Yeah, because art makes you feel good, or it looks really awesome, or it sounds amazing. The way you're using the word liberated seems to me to be different from the way the Buddha uses it. The pleasure of art is dependent upon passion. If one has no passion for sights, sounds, smells, tastes, tactile sensations or ideas and concepts then what's called art and what's called dirt on the ground is felt in the same way, one wouldn't seem more sublime than the other (although I suppose that's debatable). Dirt is something seen, a painting is something seen but when there's no passion for what's seen then a painting is just another sight, nothing special about it. Taking pleasure in art is just a higher form of sense pleasure than say, eating burritos. This isn't to bash on art, just saying that it is not something a bhikkhu should be focused on. I personally love surfing, I think it's way more awesome than any music, painting, or any other form of art that I might otherwise think is awesome, but I don't think bhikkhu's should be surfing because surfing encourages attachment to certain weather conditions and attachment to surfboards and wetsuits (if the water's cold), to the pleasant feelings of riding a wave, and to the look of good waves. However, the Buddha realized that even if one sees the drawbacks in sense pleasure, if one doesn't have another source of pleasure then they won't be able to turn away from sense pleasures like eating burritos, making art, looking at art or hearing art, surfing, or having sex. This is where jhana comes in, this is the sort of pleasure that bhikkhu's are afforded and it is one that is conducive towards the goal because it clears and stills the mind so that one can see things how they really are which induces dispassion, relinquishment, release, knowledge and vision of release, and total unbinding through lack of clinging.

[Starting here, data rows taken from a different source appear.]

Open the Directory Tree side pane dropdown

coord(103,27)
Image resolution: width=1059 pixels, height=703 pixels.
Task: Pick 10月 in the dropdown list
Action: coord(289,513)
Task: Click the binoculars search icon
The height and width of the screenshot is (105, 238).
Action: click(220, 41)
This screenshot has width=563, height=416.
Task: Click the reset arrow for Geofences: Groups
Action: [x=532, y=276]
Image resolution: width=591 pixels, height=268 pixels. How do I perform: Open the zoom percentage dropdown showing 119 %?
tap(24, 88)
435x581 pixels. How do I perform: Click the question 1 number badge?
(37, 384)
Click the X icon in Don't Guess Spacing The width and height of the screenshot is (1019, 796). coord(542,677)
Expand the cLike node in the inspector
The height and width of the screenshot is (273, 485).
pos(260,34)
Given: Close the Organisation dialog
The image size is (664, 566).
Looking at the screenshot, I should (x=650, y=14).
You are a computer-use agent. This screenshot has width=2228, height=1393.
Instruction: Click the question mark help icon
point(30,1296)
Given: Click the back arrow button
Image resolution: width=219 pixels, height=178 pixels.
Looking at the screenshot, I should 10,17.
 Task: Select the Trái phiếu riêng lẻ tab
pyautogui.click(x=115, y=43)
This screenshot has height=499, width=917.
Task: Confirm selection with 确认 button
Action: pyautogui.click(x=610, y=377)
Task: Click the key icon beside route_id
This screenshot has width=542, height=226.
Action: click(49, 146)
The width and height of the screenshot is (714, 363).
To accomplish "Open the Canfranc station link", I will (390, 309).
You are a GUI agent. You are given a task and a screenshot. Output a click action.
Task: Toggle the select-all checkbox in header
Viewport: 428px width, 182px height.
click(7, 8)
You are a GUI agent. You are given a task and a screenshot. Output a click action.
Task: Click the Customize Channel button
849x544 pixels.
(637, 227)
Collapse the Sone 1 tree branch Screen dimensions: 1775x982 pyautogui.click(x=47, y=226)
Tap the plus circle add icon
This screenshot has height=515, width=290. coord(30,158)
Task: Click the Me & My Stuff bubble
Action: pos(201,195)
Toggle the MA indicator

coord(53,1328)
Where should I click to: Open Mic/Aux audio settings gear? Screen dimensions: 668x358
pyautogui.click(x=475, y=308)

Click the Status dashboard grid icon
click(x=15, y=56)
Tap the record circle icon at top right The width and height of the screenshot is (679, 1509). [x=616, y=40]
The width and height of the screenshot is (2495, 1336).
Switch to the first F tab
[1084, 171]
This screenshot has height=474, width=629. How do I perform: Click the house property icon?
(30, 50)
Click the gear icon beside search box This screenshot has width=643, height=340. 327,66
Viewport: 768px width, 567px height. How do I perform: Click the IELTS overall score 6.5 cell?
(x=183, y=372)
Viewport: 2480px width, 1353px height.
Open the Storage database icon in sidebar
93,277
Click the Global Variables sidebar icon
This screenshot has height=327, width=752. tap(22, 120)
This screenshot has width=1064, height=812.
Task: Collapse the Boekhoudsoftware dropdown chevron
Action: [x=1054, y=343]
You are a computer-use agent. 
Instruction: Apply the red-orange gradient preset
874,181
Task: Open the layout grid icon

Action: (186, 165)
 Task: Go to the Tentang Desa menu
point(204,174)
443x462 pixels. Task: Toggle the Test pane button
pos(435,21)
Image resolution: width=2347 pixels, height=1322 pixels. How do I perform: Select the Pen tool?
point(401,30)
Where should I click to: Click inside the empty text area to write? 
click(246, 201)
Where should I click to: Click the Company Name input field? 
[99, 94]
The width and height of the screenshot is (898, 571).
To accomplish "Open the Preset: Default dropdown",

(mind you, this is just my understanding, others' opinions may differ but it makes sense to me)
Last edited by polarbear101
on Sun Mar 17, 2013 6:40 am, edited 1 time in total.
"I don't envision a single thing that, when developed & cultivated, leads to such great benefit as the mind. The mind, when developed & cultivated, leads to great benefit."
"I don't envision a single thing that, when undeveloped & uncultivated, brings about such suffering & stress as the mind. The mind, when undeveloped & uncultivated, brings about suffering & stress."